Em 2008 e também em 2009, a AGE deixou “vazar” para a impressa alguns relatórios de auditoria sobre determinados órgãos estaduais, preferentemente ocupados por dirigentes indicados pelo PMDB. Nesse momento, ficou parecendo que as irregularidades cometidas pelo PMDB podiam ser divulgadas na imprensa, enquanto que as irregularidades cometidas por dirigentes do PT ficavam escondidas “debaixo do tapete”. Foi o estopim para a crise política criada com o principal aliado político do governo Ana Julia, o PMDB. E a AGE contribuiu para aprofundar a crise entre os aliados. Mais ainda, enquanto controle interno tinha se deixado usar politicamente para externalizar procedimentos que deveriam ser corrigidos no âmbito do próprio governo.
Em meados de 2009, a AGE deixou divulgar, por meio da imprensa, o relatório de auditoria do Hospital Ophir Loyola. Em consequência disto, a diretoria do hospital, indicada pelo PMDB, foi exonerada. Aí, foi declaração de guerra, principalmente porque se descobriu depois que esse relatório foi “fabricado” pela Auditoria Geral, na gestão de Tereza Cordovil. Nesse momento, sucederam-se dois fatos: a) entrou em cena a ALEPA, que passou a exigir cópia desse relatório e de todos os demais realizados no atual governo; b) os auditores da AGE confrontaram a sua Auditora Geral, criando um clima de guerra na própria AGE. A Auditoria Geral perdeu credibilidade e confiança no próprio governo e na Assembléia Legislativa. A sua Auditora chefe, Tereza Cordovil, ficou isolada e sem apoio técnico e político.

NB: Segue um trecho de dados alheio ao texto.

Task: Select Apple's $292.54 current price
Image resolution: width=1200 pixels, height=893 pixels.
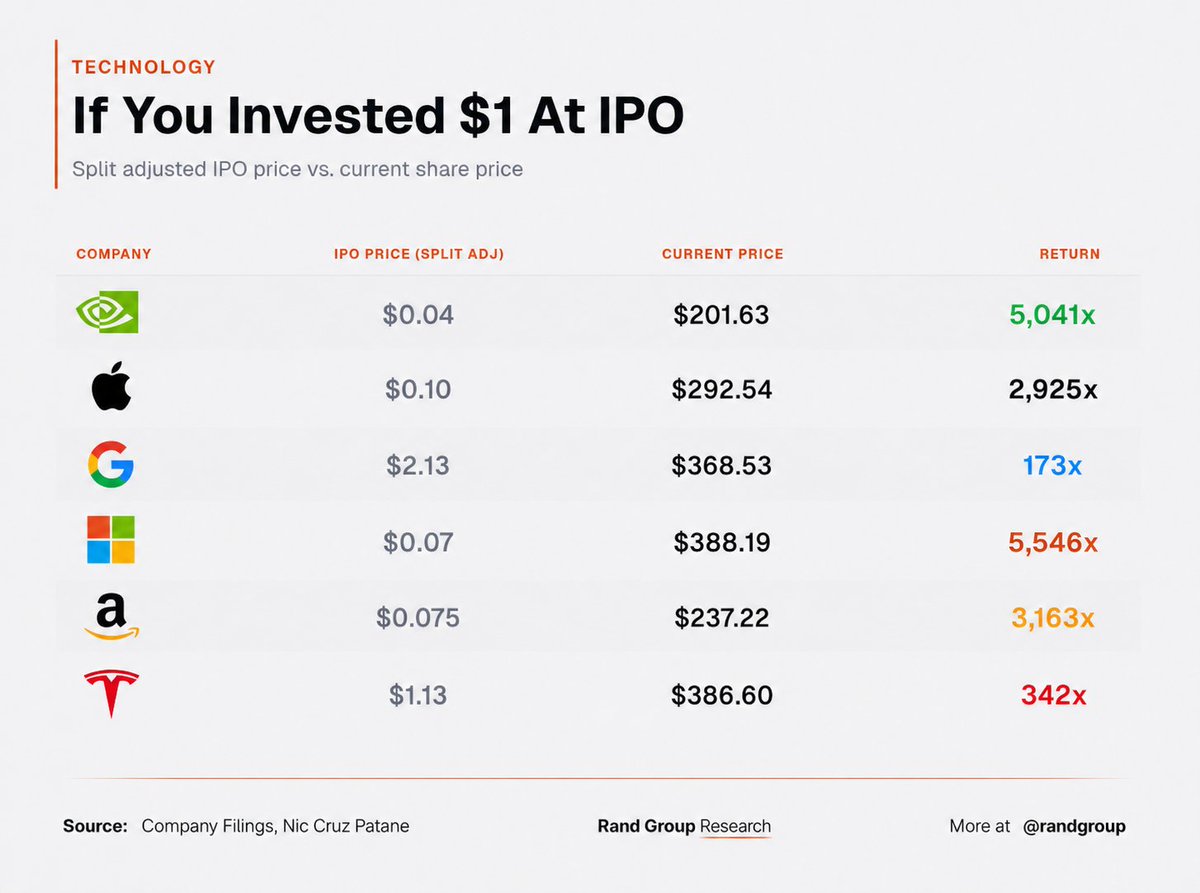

Como esse imbróglio político se arrastou por quase um ano, finalmente a Auditora Tereza Cordovil elaborou seu desfecho: entregou à ALEPA sete caixas contendo cópias de inúmeros processos de fiscalização e auditoria realizados pela AGE entre 2007-2009, sem comunicar a Governadora do Estado, e em seguida solicitou demissão. Ou seja, cometeu todos os erros técnicos possíveis, privilegiando o “alinhamento” político, e arrastou para a lama uma instituição séria e competente que é a AGE.

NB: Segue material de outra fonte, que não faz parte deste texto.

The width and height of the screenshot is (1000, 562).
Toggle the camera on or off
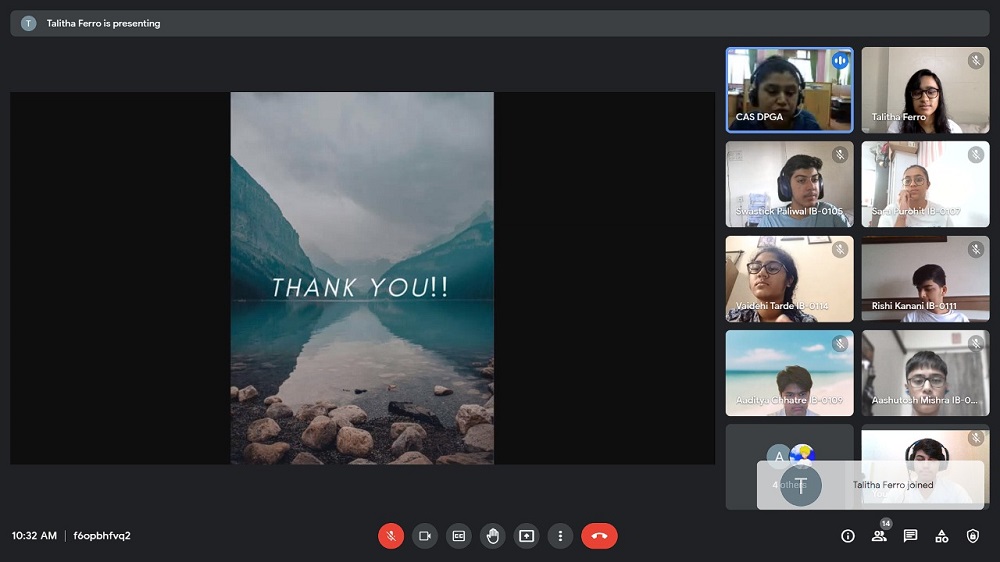coord(425,536)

Do desenrolar desses acontecimentos, fica evidente o seguinte: a) a Auditora Tereza Cordovil usou e deixou com que a instituição fosse utilizada politicamente, contrariando toda a natureza legal da AGE; b) os órgãos e entidades estaduais na atual gestão governamental cometeram inúmeros erros e irregularidades administrativas e, em grande parte, não adotaram medidas corretivas solicitadas pela AGE; c) ou a AGE não comunicou a Governadora sobre esses procedimentos ou se o fez, então a Governadora não tomou as medidas legais para que os dirigentes estaduais adotassem as medidas de correção cabíveis. Neste caso, há responsabilidade solidária da Auditora nessas irregularidades; d) a AGE em nenhum momento deu conhecimento desses procedimentos ao TCE e à ALEPA, só o fazendo agora à Assembléia por causa da pressão exercida por esse Poder.

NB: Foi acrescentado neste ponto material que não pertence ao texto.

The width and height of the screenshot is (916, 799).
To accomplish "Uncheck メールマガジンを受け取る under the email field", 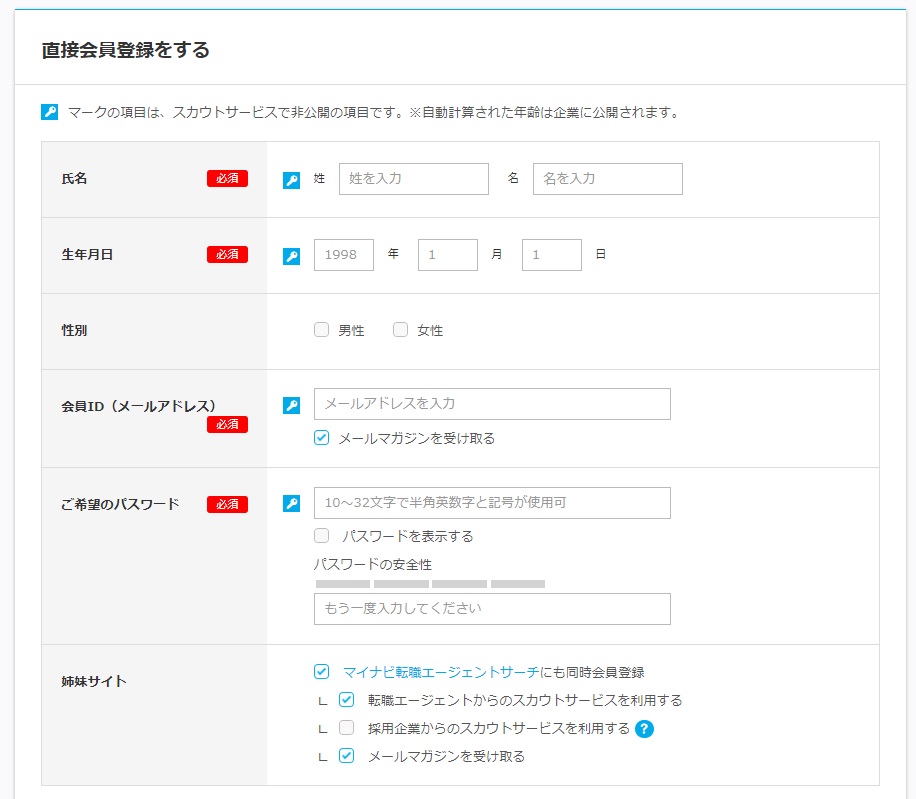I will click(x=321, y=438).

Diante desses fatos e evidências, não pode agora o atual governo dizer, simplesmente, que está orgulhoso de “... ter instaurado um sistema eficiente de controle interno...”, ocultando sua conivência ou omissão. Talvez o governo deva “orgulhar-se” de ter destruído a imagem de eficiência administrativa que a AGE vinha construindo e consolidando desde 1999. E, quem sabe, preocupar-se, e muito, com a intervenção do Ministério Publico neste “imbróglio” a muitas mãos.